- Problem:
Which lines of the data below include the string "width"? Return each of them.

= = = = =

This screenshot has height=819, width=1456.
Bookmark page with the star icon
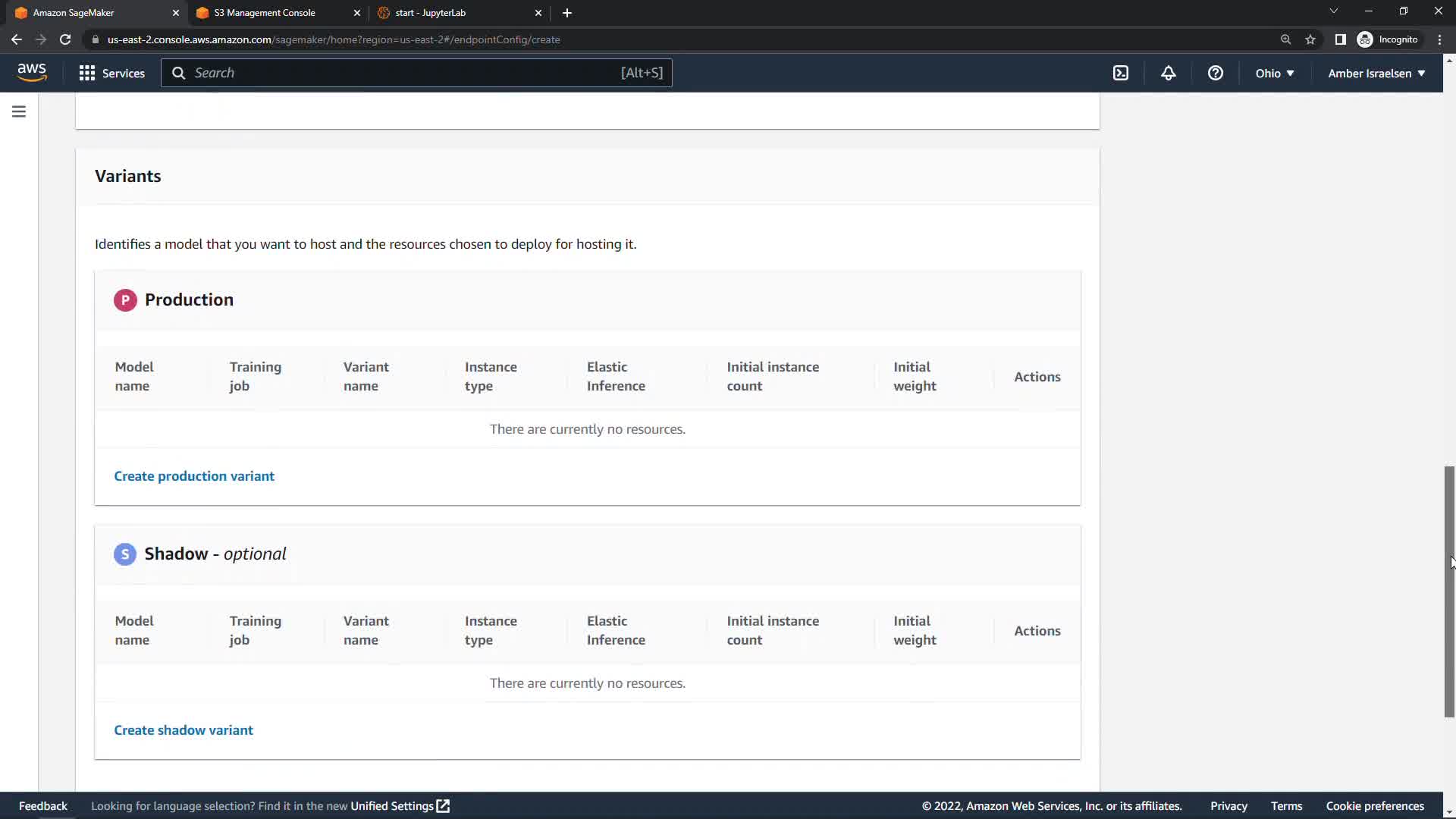(1310, 39)
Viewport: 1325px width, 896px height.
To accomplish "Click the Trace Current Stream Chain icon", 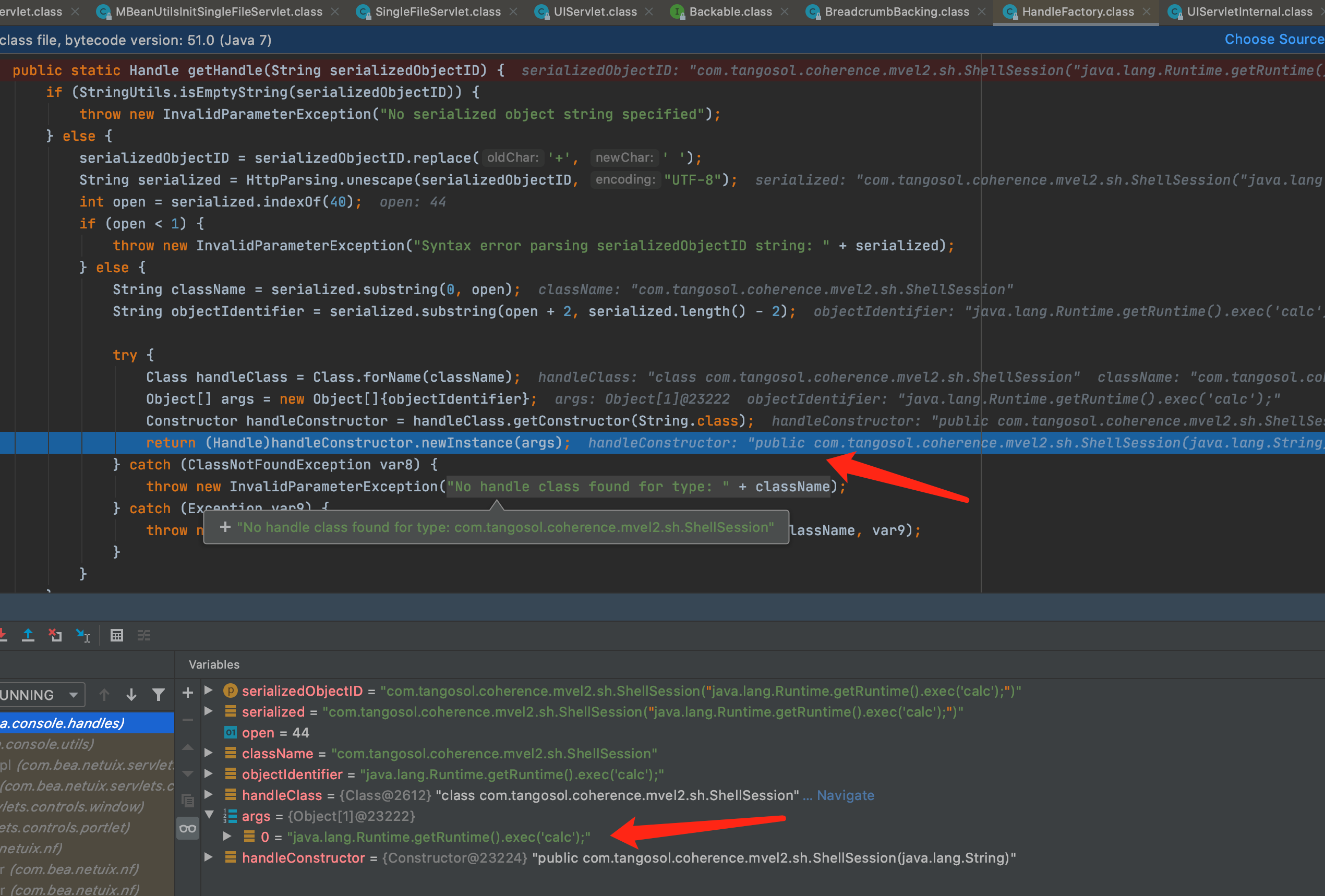I will 143,635.
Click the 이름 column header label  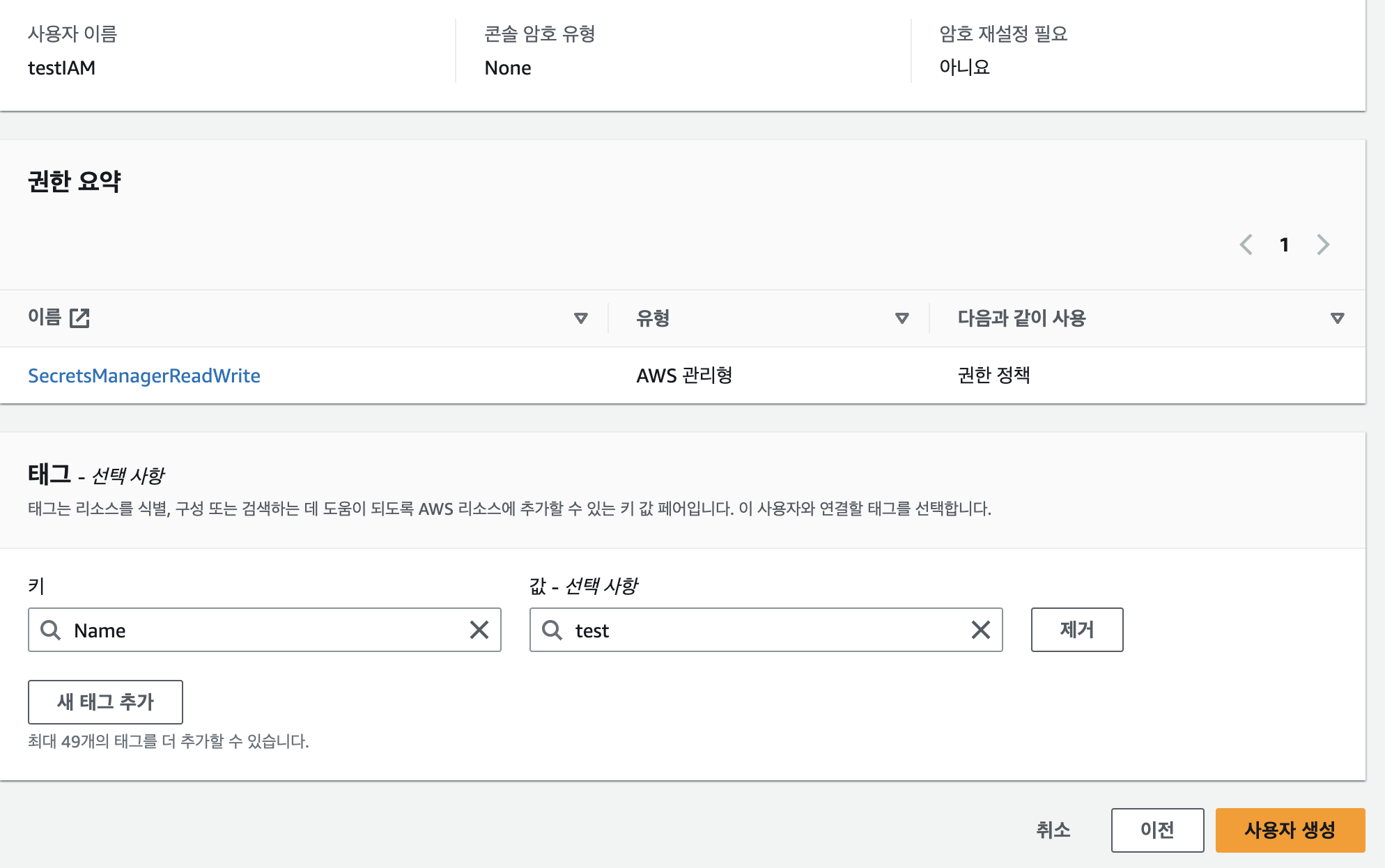[45, 318]
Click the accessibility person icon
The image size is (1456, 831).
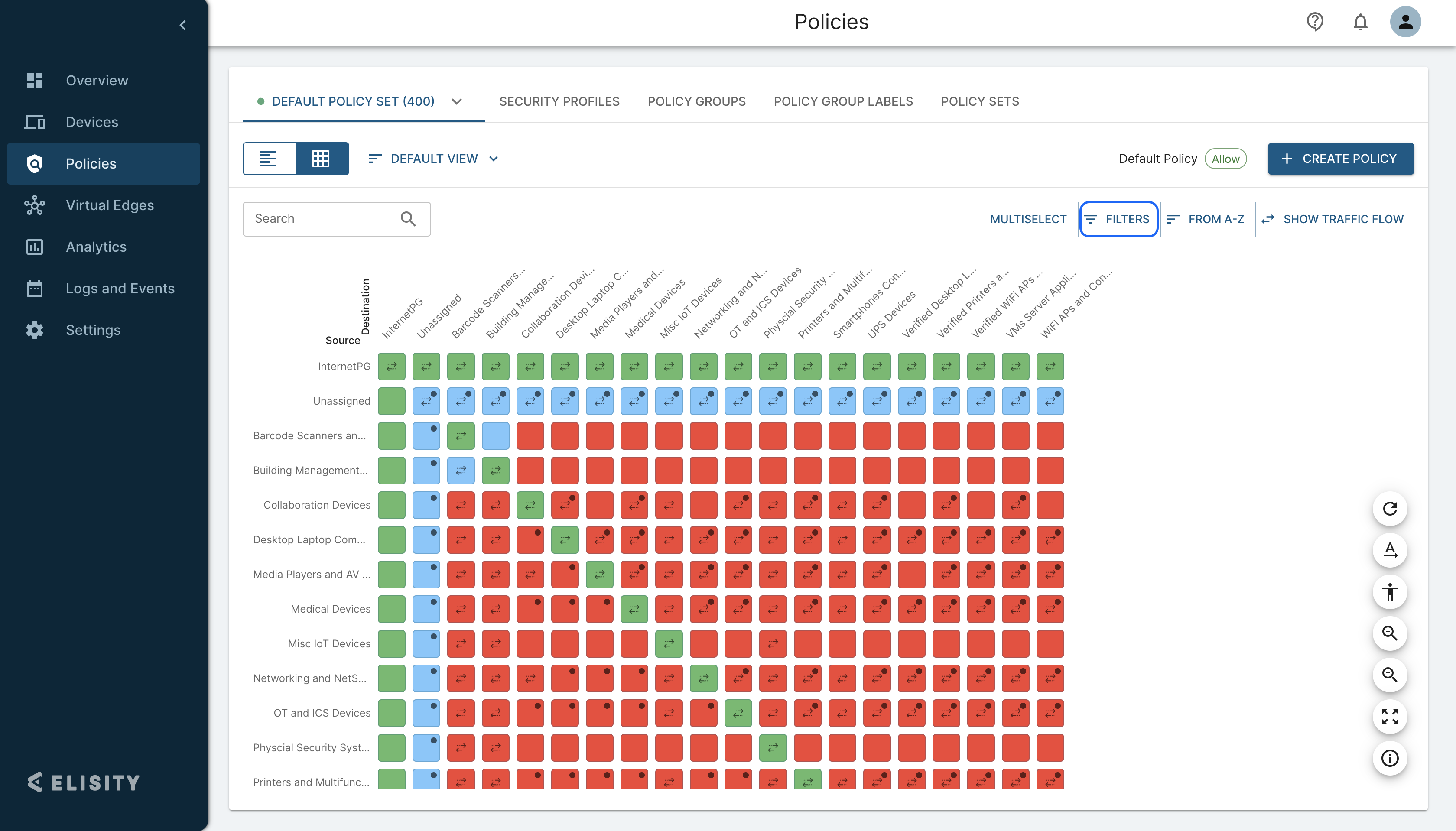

= = = = =

- Solution for this exercise:
This screenshot has height=819, width=1456.
Viewport: 1325px width, 896px height.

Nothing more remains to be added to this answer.